À Saint-Étienne, une femme est condamnée pour avoir secouru un chien en danger. Elle dénonce une “injustice” et refuse d’être traitée comme une voleuse.

Le 12 juin 2025, le tribunal correctionnel de Saint-Étienne (Loire) a condamné une femme de 41 ans à une amende de 800 euros, dont 400 avec sursis, pour avoir “volé” un chien qu’elle avait pourtant recueilli dans un état de santé préoccupant.

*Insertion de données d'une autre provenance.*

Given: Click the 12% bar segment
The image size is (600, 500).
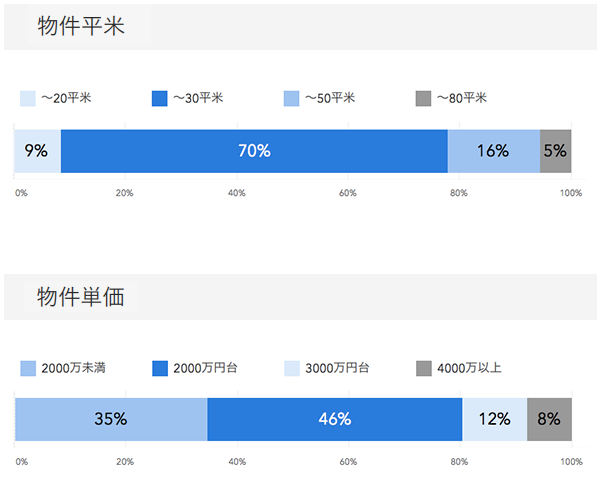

Les faits remontent à janvier 2023. Alertée par les aboiements incessants et l’apparente détresse d’un chien enfermé dans une cour privée, amaigri, sans eau ni nourriture visible, elle décide de franchir le portail pour lui venir en aide. Elle filme la scène, l’animal tremble, semble terrorisé.
Elle contacte alors une vétérinaire, qui confirme l’état de malnutrition et les signes de négligence. L’animal est soigné, puis accueilli dans un foyer aimant.
Quelques jours plus tard, la propriétaire légale de l’animal, absente au moment des faits, dépose plainte. L’intervenante, bien que soutenue par plusieurs associations de protection animale, est poursuivie pour vol.
Lors de l’audience, la prévenue déclare : « Je l’ai sauvé. Je ne comprends pas cette décision, je suis traitée comme une voleuse alors que j’ai agi par compassion. »
Le tribunal a estimé que les preuves d’abandon n’étaient pas suffisantes pour justifier l’acte. En droit français, le fait de soustraire un animal à son propriétaire, même dans un but louable, reste un vol si l’abandon ou les sévices ne sont pas clairement établis.